Chip tests start one virtual sequence on env.v_sqr — the test stays thin, scenario logic lives in the vseq:

systemverilog
task run_phase(uvm_phase phase);
  dma_xfer_vseq vseq = dma_xfer_vseq::type_id::create("vseq");

  phase.raise_objection(this);
  vseq.randomize();
  vseq.start(env.v_sqr);    // vseq starts sub-sequences on p_sequencer.apb_sqr etc.
  phase.drop_objection(this);
endtask

Virtual sequences do not call start_item themselves — they call start() on sub-sequences. See Virtual Sequences topic.


Objection debug checklist

  • Log at raise and drop — confirm test run_phase reached start().

  • If sim ends instantly: objection dropped before start() or never raised.

  • If sim hangs: objection still raised — sequence or driver blocked.
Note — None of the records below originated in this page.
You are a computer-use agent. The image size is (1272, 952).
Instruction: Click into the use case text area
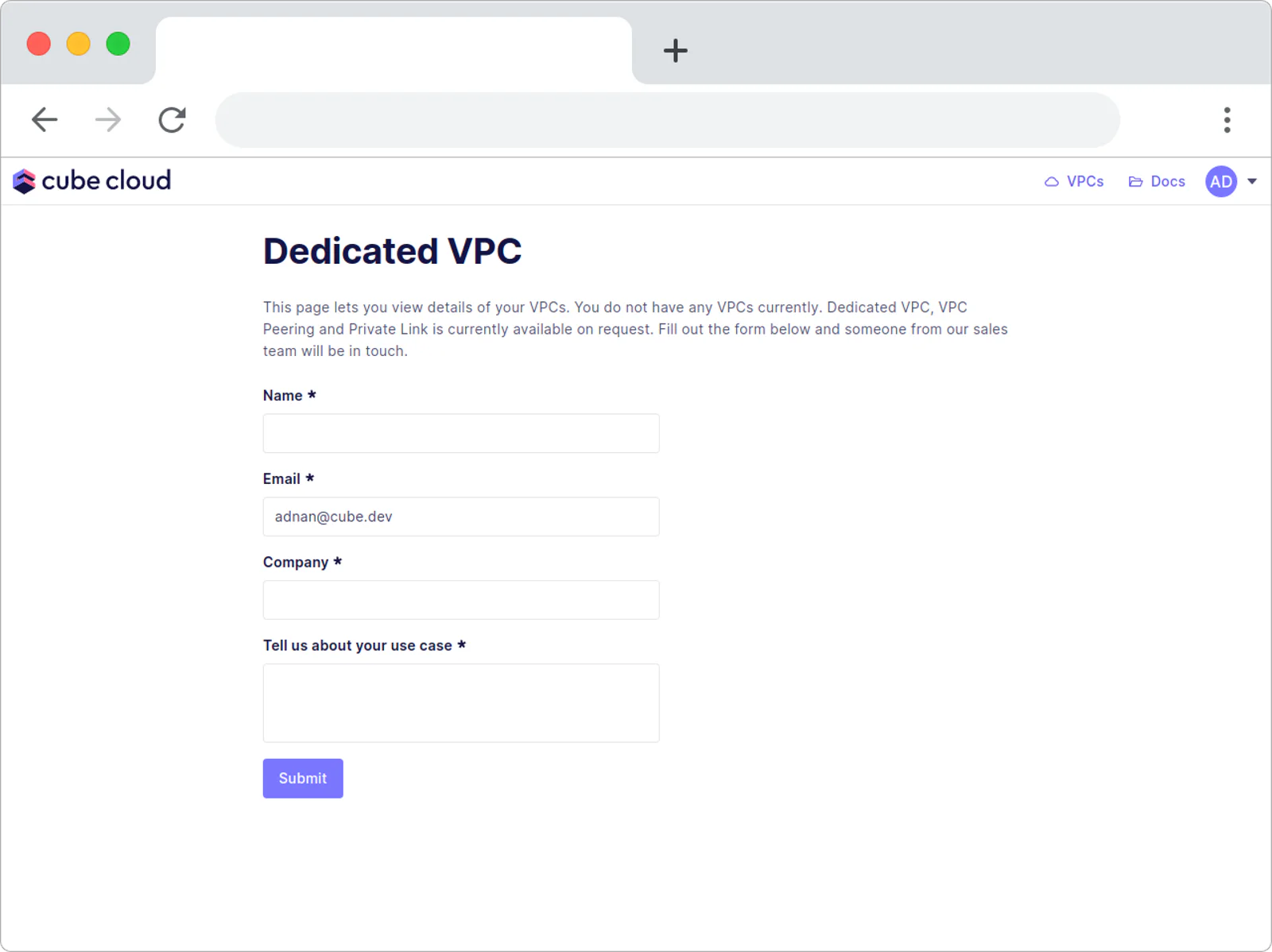click(x=461, y=703)
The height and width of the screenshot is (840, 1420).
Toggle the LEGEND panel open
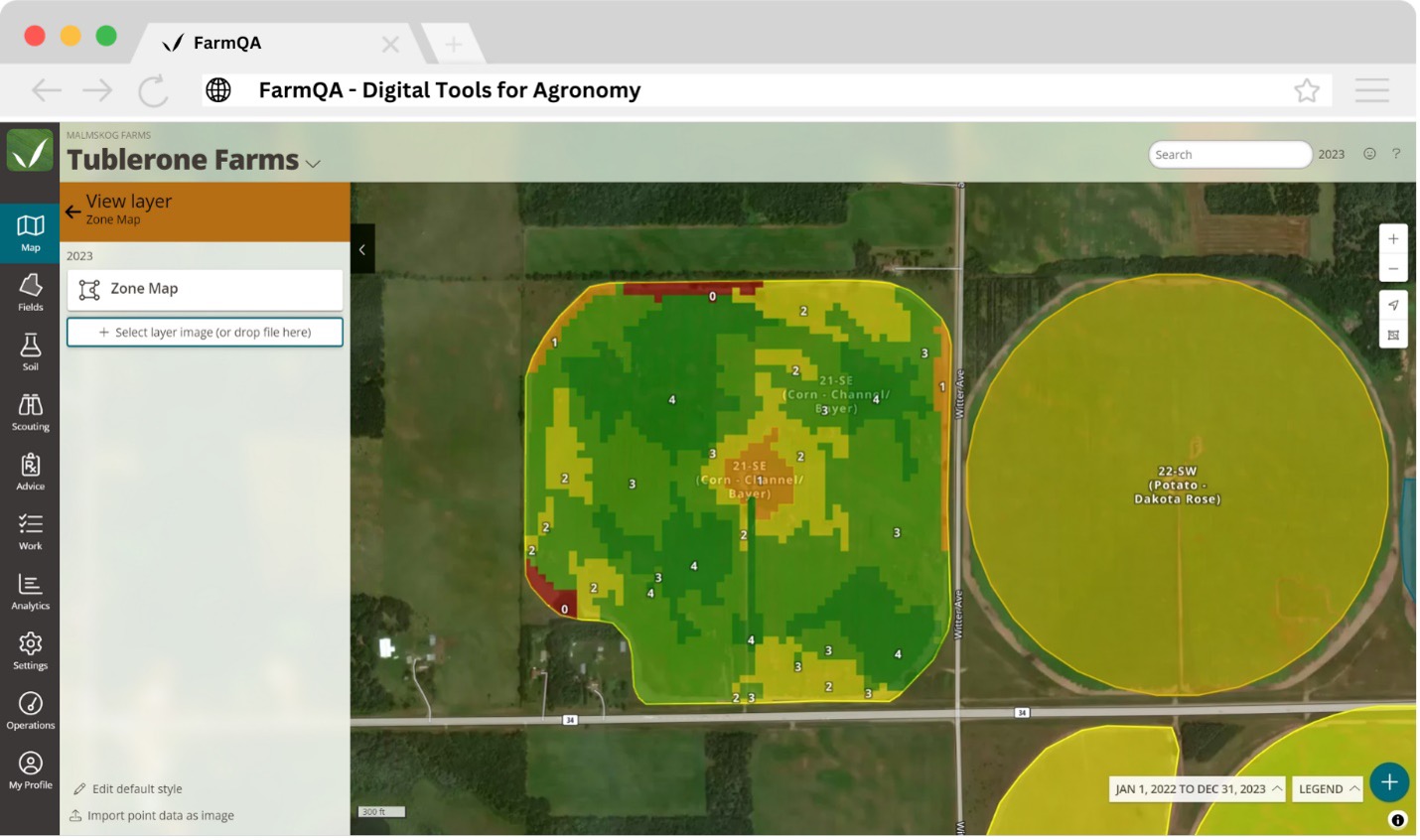coord(1329,789)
  • set_drain_time on drop for in-flight monitor transactions.

systemverilog
phase.raise_objection(this);
`uvm_info("TEST", "objection raised", UVM_LOW)
seq.start(env.apb_agent.sqr);
`uvm_info("TEST", "seq.start returned", UVM_LOW)
phase.drop_objection(this);
`uvm_info("TEST", "objection dropped", UVM_LOW)

Key takeaways

  • raise_objection before seq.start — driver must be running.

  • start() blocks until body() returns — all items must complete.

  • start(sqr) sets p_sequencer — required for lock/grab in body().

Common pitfalls

  • No raise_objection — run_phase ends, driver stops, sequence hangs.

  • drop_objection before start() returns — sim may end mid-sequence.

  • start() on wrong sequencer — passive agent or null handle.

  • Creating sequence but never calling start() — zero stimulus.